小説

『檸檬爆弾』荻野奈々(『檸檬』梶井基次郎)

 カ、チリ。今回もまた、ナイショ話をされているかのように近くで、その音を聞いた。彼女は思わず耳を強く塞いで、建物に背を向けてしゃがみこんだ。すぐに、体を内側から揺らすような爆発音がした。大きな大きな大きな花火のようだった。何か固いものが破壊され、はじけ飛ぶ音がした。彼女は耳を押さえる力を強め、目をつぶった。大きなカタマリが崩れて地面に叩きつけられていた。その音が完全に止んでから、彼女はゆっくりとまぶたを上げた。綺麗に燃えさかっている、真っ赤な夕焼けが広がっていた。

 
 なんなのあんた、どこかにいくの?濡れた髪のまま廊下を歩く彼女を見て、彼女の母が声をかけた。別に、と一言だけ口にして、彼女はひらひらしたモンシロチョウのように階段を駆け上っていった。だいぶ薄くなって着心地のよい学校の体操服を着て寝るのが常であったが、今日の彼女は真っ白なワンピース姿だった。すとんとした直線的なデザインで、ゆるくアーチを描いた胸元に繊細なレースがついていた。
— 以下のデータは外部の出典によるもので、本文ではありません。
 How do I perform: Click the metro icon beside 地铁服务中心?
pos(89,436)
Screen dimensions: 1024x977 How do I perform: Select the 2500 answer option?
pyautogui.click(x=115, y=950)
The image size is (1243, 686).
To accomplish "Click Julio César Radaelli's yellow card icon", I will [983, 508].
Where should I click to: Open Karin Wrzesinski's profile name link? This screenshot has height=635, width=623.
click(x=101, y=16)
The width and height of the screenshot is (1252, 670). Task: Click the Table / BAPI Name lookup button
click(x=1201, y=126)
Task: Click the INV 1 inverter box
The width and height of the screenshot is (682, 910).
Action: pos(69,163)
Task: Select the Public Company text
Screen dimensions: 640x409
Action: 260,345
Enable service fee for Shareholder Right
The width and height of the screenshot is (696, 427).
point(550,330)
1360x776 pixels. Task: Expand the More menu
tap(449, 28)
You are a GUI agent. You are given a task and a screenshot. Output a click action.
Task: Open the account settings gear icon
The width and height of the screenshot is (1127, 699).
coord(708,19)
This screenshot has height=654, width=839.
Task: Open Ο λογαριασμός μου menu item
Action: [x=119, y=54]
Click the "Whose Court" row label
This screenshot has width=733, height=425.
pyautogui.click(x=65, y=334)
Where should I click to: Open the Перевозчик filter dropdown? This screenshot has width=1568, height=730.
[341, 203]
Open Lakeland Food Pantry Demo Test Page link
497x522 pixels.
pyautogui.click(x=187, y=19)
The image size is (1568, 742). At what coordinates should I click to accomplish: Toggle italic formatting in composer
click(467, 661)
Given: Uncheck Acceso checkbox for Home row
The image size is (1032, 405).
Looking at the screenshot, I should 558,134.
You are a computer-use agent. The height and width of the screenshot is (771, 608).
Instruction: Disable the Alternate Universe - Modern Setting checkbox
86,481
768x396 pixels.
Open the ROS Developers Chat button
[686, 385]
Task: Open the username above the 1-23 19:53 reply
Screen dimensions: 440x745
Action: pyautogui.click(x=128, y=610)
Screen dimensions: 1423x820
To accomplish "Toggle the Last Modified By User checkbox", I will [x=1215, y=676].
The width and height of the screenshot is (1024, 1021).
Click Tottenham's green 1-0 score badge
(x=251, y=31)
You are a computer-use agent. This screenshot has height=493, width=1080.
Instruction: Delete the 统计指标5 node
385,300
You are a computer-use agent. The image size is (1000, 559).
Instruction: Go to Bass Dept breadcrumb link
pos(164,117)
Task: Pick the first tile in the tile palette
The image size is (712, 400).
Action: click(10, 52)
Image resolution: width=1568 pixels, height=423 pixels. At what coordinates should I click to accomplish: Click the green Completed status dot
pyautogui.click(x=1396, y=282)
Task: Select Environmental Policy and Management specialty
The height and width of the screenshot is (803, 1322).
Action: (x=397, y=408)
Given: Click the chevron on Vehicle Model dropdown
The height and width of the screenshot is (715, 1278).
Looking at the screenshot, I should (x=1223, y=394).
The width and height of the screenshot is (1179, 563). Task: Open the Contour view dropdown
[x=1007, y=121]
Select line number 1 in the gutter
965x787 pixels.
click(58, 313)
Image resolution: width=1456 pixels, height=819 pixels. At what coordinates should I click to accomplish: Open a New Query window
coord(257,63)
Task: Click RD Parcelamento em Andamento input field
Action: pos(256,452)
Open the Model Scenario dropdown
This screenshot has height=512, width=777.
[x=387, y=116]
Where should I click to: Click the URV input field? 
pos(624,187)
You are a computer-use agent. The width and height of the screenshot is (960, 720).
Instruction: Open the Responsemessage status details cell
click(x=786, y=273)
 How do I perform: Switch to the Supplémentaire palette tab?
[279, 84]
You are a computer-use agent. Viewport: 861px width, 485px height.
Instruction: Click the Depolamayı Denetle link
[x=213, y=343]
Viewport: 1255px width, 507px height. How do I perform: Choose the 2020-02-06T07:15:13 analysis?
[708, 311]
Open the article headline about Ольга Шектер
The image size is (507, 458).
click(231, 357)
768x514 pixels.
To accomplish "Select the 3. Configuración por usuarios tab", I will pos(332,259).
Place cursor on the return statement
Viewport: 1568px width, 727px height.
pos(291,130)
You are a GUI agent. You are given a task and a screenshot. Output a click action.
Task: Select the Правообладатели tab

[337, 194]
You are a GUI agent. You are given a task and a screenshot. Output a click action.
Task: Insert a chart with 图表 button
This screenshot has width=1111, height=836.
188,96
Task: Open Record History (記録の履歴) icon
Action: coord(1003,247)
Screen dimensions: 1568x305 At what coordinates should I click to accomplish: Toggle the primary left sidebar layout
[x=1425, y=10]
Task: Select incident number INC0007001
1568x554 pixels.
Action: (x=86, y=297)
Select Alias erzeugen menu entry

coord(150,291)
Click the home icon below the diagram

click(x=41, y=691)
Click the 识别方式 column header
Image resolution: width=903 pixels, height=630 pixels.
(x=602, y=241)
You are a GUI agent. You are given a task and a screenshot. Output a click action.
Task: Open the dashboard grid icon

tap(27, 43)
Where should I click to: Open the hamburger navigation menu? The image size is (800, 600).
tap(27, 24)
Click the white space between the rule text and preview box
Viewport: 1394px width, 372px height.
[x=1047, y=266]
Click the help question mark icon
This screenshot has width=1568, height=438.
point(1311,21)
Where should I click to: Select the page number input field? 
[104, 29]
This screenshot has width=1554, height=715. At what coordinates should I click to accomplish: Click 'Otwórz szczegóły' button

彼女はやわらかな綿が好きで、大きく動いたときに空気をふくんでひざにまとわりつく丈が好きだった。
 彼女は自分の部屋のドアを閉めると学習机について、しばらく、ある一冊のノートの余白を見つめていた。彼女のワンピースよりも少しくすんで、固そうな影をはらんだ白だった。彼女はシャーペンを指と指の間でまわしたり、顎でカチカチと芯を出してみたり、ほうづえをついて机に貼ってある雑誌の切抜きや写真を眺めたりして、ようやくノートの一行目にひとこと書いた。開け放した窓からは、雨のあとの冷たく澄んだ空気が入り込んでいた。いくえにもなった蛙の声が聞こえる。
 彼女は制服がかけてあるラックからビニール袋を丁寧に外した。そしてたった一つの檸檬を取り出した。檸檬がいろいろな感情、戸惑いや恐怖を、彼女に与えるということはもう無かった。内側から光を放っているような強い黄色が、彼女の心に驚くほどにしっくりときていた。 
 彼女は檸檬を手に持ったまま、ベッドにあおむけに倒れこんだ。パイル地のベッドカバーが濡れた髪で湿ってゆくことを、彼女は少しだけ不快に思った。彼女は檸檬を鼻の前にもってきて、思いきり空気を吸い込んでみた。鼻の奥の細胞がきゅっとやさしく縮こまるようだった。日本の夏とは全く違うそれが、コマーシャルや英語の教科書とも違う確かな実感として、どこかには存在している。そのことをまだ彼女はまだ上手くイメージできない。彼女は自分の上に檸檬をそっと置いた。ふくらみが邪魔で安定する場所を探していると、ちょうど胸の真ん中におちついた。檸檬が転げ落ちないように気をつけながら、彼女は大きく息を吸い込んだ。窓の外から舞い込んで来る風のにおいに、もう夏も過ぎ去っていくのだと彼女は気づいた。春も秋も冬も、次の季節へのさわやかなバトンタッチであるのに、夏だけが「終わる」のだ。彼女のおなかがゆっくりと膨らんでいき、同じ早さで沈んでいった。それを三回ほど繰り返。カチリ。